= Quantum Learning Network =

Education and training organization based in Oceanside, California

The Quantum Learning Network (QLN) is an education and training organization based in Oceanside, California. Prior to 2005, the organization was known as the Learning Forum.

The QLN's flagship program is SuperCamp, a summer camp program developed initially by Bobbi DePorter, Eric Jensen and Greg Simmons in 1982, designed to introduce teenagers to accelerated learning academic skills and valuable life skills. The SuperCamp program is now held annually at several locations across the United States and around the world. Since 1982, more than 40,000 students worldwide have attended SuperCamp.
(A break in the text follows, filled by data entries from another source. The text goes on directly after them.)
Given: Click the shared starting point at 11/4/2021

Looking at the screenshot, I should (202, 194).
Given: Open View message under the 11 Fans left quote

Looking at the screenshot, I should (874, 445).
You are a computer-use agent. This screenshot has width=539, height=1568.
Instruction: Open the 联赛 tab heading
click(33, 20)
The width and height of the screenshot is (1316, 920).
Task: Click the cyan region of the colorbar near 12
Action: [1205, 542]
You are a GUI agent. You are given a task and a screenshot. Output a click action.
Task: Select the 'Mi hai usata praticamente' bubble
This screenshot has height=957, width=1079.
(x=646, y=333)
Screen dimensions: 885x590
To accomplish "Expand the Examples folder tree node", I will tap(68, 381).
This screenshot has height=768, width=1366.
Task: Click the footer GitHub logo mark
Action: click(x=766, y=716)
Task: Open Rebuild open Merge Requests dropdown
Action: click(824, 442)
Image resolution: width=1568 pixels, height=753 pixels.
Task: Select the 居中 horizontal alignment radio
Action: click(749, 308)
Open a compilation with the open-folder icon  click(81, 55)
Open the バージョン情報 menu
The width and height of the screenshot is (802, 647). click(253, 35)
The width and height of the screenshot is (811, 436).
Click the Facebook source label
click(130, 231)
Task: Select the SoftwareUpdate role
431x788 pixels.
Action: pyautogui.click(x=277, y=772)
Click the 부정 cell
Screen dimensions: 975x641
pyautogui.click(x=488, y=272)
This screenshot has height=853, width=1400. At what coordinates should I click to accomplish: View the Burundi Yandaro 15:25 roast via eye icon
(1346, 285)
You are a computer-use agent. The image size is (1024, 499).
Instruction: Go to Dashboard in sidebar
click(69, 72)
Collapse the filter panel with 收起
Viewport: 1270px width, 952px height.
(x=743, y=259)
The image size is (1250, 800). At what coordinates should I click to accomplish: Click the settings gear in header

The QLN also regularly runs Quantum Learning for Students, Quantum Learning for Teachers, Quantum Learning for Administrators and Quantum Learning for Business programs for schools, school districts and corporations. QLN's programs have been held across the world in countries including Canada, Mexico, Bermuda, the Dominican Republic, Switzerland, the United Kingdom, Russia, Singapore, Malaysia, Indonesia, Brunei, Thailand, South Korea, Taiwan and China. QLN also produces books, video and audiotapes, CDs and computer products about academic and life skills which are available around the world.

The QLN's founder and President is Bobbi DePorter, an educator and businesswoman who in the 1970s studied with Dr. Georgi Lozanov, who developed accelerated learning, and applied his methods to business and education.

Over the years, the QLN has been profiled in several publications including The Wall Street Journal, Chicago Tribune, Los Angeles Times and USA Today. Stories about QLN have also appeared on over 100 television and radio programs in the US and other countries. QLN's SuperCamp was honored in the "Touch America: Showcase of Model Learning Programs" held in Washington, D.C.